Study claims that exposure to pesticides and head injuries may increase the risk of Parkinson's disease
Exposure to pesticides and head injuries may increase the risk of Parkinson's disease, a new study claims.
Researchers from Aberdeen University studied the link between environmental factors and Parkinson's, and other associated degenerative syndromes.
The research involved 959 people in Scotland, Italy, Sweden, Romania and Malta with "parkinsonism", of whom 767 have Parkinson's disease.
People who have been exposed to low levels of pesticides were found to be 1.13 times as likely to have Parkinson's, compared with those who have never been exposed.
Those who have been exposed to high levels of pesticides were 1.41 times as likely to be affected, the study in the journal Occupational and Environmental Medicine said.
In those people who have been knocked unconscious once, Parkinson's occurred 1.35 times more frequently than in those who have never been knocked out.

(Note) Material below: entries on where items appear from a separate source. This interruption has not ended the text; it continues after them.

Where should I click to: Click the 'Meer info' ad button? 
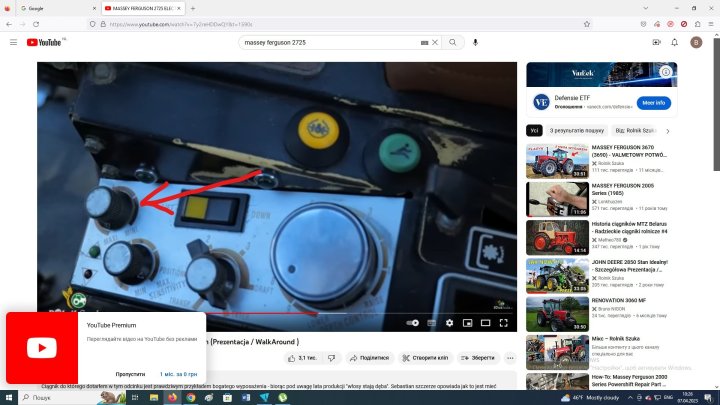click(654, 102)
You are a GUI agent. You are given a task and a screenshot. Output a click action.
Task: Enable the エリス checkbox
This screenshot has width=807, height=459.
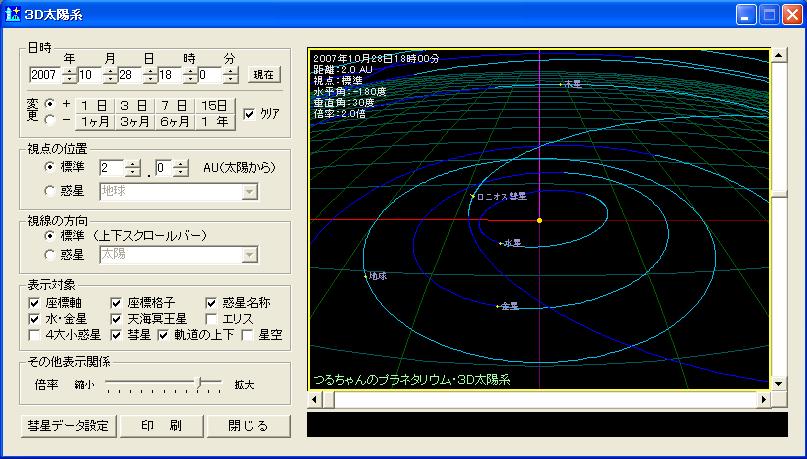click(214, 318)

And in those knocked out more than once, it arose 2.53 times more often.
Dr Kieran Breen, director of research and development for the Parkinson's Disease Society, said: "The findings from the Geoparkinson study stating repeated traumatic loss of consciousness to be associated with an increased risk of Parkinson's are interesting, as this suggests that head injury may make the brain more susceptible to damage by other factors, such as exposure to pesticides.
"However, further research is needed because this study is not clear whether being knocked unconscious happened to those with Parkinson's before or after onset of the condition."